LISTED RECORDS
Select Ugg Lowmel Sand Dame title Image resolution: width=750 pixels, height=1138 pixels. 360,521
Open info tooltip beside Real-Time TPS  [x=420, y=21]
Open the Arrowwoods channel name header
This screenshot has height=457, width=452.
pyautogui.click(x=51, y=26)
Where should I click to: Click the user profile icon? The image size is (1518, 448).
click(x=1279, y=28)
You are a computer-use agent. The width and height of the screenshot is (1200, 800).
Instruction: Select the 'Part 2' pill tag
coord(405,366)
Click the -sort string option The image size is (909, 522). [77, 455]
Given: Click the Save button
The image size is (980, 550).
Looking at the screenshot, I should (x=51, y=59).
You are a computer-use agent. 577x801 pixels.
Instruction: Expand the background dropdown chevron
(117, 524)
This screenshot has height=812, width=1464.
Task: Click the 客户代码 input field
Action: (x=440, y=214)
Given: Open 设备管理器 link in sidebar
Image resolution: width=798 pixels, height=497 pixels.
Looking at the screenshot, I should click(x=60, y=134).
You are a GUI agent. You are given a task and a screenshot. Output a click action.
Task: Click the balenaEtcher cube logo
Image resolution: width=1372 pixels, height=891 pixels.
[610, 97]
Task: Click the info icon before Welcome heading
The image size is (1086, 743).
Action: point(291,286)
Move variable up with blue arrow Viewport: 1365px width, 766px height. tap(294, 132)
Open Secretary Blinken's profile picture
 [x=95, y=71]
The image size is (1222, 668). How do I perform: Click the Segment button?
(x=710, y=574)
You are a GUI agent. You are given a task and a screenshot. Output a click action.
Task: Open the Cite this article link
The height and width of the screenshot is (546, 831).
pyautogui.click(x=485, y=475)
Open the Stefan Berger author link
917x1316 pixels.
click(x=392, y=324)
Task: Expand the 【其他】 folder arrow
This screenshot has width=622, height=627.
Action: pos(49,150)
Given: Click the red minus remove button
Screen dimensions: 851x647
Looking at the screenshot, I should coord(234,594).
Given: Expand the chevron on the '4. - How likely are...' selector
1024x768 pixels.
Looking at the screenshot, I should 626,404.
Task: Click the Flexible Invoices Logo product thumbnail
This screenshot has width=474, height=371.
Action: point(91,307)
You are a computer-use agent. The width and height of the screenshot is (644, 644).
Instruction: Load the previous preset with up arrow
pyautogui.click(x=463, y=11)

INSTRUCTIONS TO FOLLOW
The listing above is to be restated word for word.

SOLUTION FOR THIS TASK
Select Ugg Lowmel Sand Dame title Image resolution: width=750 pixels, height=1138 pixels. 360,521
Open info tooltip beside Real-Time TPS  [x=420, y=21]
Open the Arrowwoods channel name header
This screenshot has height=457, width=452.
pyautogui.click(x=51, y=26)
Where should I click to: Click the user profile icon? The image size is (1518, 448).
click(x=1279, y=28)
You are a computer-use agent. The width and height of the screenshot is (1200, 800).
Instruction: Select the 'Part 2' pill tag
coord(405,366)
Click the -sort string option The image size is (909, 522). [77, 455]
Given: Click the Save button
The image size is (980, 550).
Looking at the screenshot, I should (x=51, y=59).
You are a computer-use agent. 577x801 pixels.
Instruction: Expand the background dropdown chevron
(117, 524)
This screenshot has height=812, width=1464.
Task: Click the 客户代码 input field
Action: (x=440, y=214)
Given: Open 设备管理器 link in sidebar
Image resolution: width=798 pixels, height=497 pixels.
Looking at the screenshot, I should click(x=60, y=134).
You are a GUI agent. You are given a task and a screenshot. Output a click action.
Task: Click the balenaEtcher cube logo
Image resolution: width=1372 pixels, height=891 pixels.
[610, 97]
Task: Click the info icon before Welcome heading
The image size is (1086, 743).
Action: point(291,286)
Move variable up with blue arrow Viewport: 1365px width, 766px height. tap(294, 132)
Open Secretary Blinken's profile picture
 [x=95, y=71]
The image size is (1222, 668). How do I perform: Click the Segment button?
(x=710, y=574)
You are a GUI agent. You are given a task and a screenshot. Output a click action.
Task: Open the Cite this article link
The height and width of the screenshot is (546, 831).
pyautogui.click(x=485, y=475)
Open the Stefan Berger author link
917x1316 pixels.
click(x=392, y=324)
Task: Expand the 【其他】 folder arrow
This screenshot has width=622, height=627.
Action: pos(49,150)
Given: Click the red minus remove button
Screen dimensions: 851x647
Looking at the screenshot, I should coord(234,594).
Given: Expand the chevron on the '4. - How likely are...' selector
1024x768 pixels.
Looking at the screenshot, I should 626,404.
Task: Click the Flexible Invoices Logo product thumbnail
This screenshot has width=474, height=371.
Action: point(91,307)
You are a computer-use agent. The width and height of the screenshot is (644, 644).
Instruction: Load the previous preset with up arrow
pyautogui.click(x=463, y=11)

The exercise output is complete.